毎日ほぼ同じ格好で学校に来る学生がいる。
同じ色・丈のスカート、同じ色のシャツ、同じ色や形のカーディガンなどを基本的に毎日身につけている。

それが昨日は、ちょっと違う服装をしていた。
いつものシャツとスカートではなく、Tシャツとゆるっとしたパンツという、いつもより少しカジュアルな雰囲気だった。

すると、その学生のクラスメイトであるアメリカ人留学生が言った。
「あの人、今日だけ服が違いますよね。それで、私は、えーっと…I couldn't recognize her 」
最初は日本語で言おうといろいろ考えていた様子だったが、たぶん思いつかなくて英語で表現した。

そして「日本語でどうやって言えますか?recognizeは日本語で何ですか?」と質問が来た。
recognizeが日本語で何かと問われると「認識する」だろうけど、
この場面で「私は彼女を認識できませんでした」と表現する母語話者はいないだろうとも思った。

私なら「最初、○○さんだとわからなかった」と言うかな、と考えた。
この表現なら文法も使っている語もそんなに難しくない。
「わからなかった」と表現するのも、シンプルだしわかりやすい。

そう伝えると彼は「お~、なるほど。わかりました」と納得した様子だったが、同時に「難しいですね~」とも言っていた。

「最初、○○さんだとわからなかった」という文自体は極めて単純で、難しいとは思わない。
けれどもたぶん、その場面で彼の言いたいことを率直に表現した「I couldn't recognized her」からスタートして「最初、○○さんだとわからなかった」にたどり着くのは確かに難しいと感じるかもしれない。

文の構造も、使われている語も違う。私は英語が堪能なわけでは全くないが、「わからなかった」よりも「recognize」の方がもっと意味を限定している(ただ理解できなかったのではなく、視認したうえで自分の認識とマッチさせることができなかった、というような?)気もする。

主に災害時の呼びかけや、日本で生きていくためにすぐに必要な情報などを発信するための、平易な文法や言葉は「やさしい日本語」と呼ばれている。
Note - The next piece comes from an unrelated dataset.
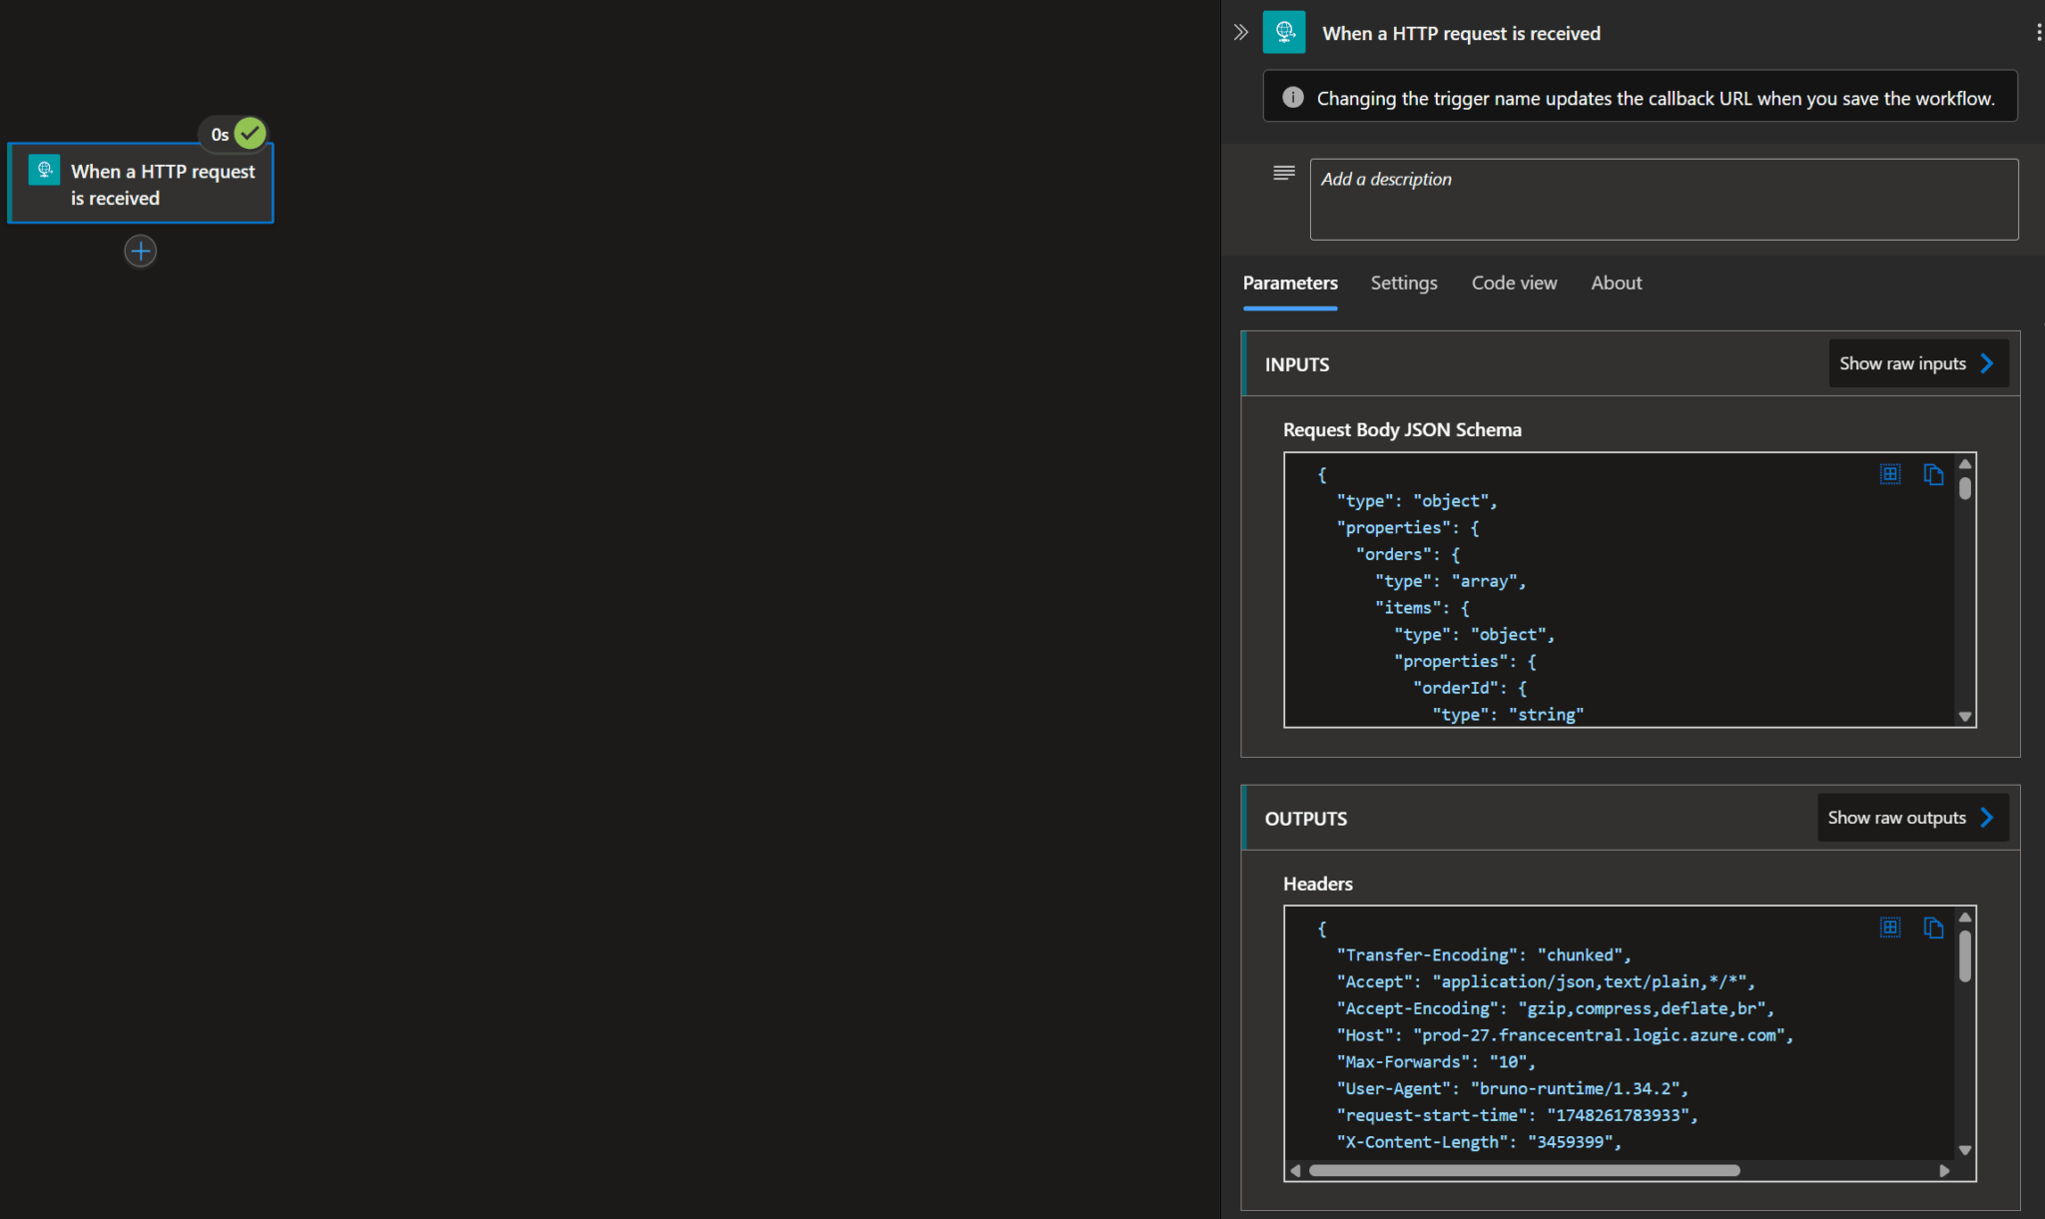Click the Add a description text field
Viewport: 2045px width, 1219px height.
1663,199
例えば「○○県沖を震源とするマグニチュード○の地震が発生しました。この地震の影響により、津波が発生する危険性があります。海岸付近の方は直ちに高台へ避難してください」という情報を、やさしい日本語にすると
「○○県で大きな地震がありました。つなみが来ます。すぐ高いところへ逃げてください」のような文にできる。

母語話者から見ると、やさしい日本語の文はいろいろな情報がそぎ落とされている。マグニチュードの大きさ、津波が来るのは確定ではないという情報、避難と言う言葉が含む「逃げる」以外の行動。アナウンスとしての丁寧さ、言葉の正式さ。

しかし全部の情報を聞き、まるっきり理解できなくて身動きが取れなくなるよりも、
必要最低限の情報をかんたんなことばで聞いて、少しでも理解でき、行動につながる方がよいという考え方だ。

災害以外でも、日本語教育の現場でもこのような技術はよく使われている。
日本語がまだ十分に使えない人々に日本語で日本語を教えるには、できるだけシンプルな日本語でのやりとりが必要不可欠だ。

「やさしい日本語」は理解が簡単であるというのは間違いない事実だが、
こと産出においては、かんたんな日本語で言いたいことを伝えるというのは、recognizeの意味を知りたがった彼のように、そこまで簡単ではないのかもしれない。

と、この仕事を始めて5年目にしてふっと気が付いた。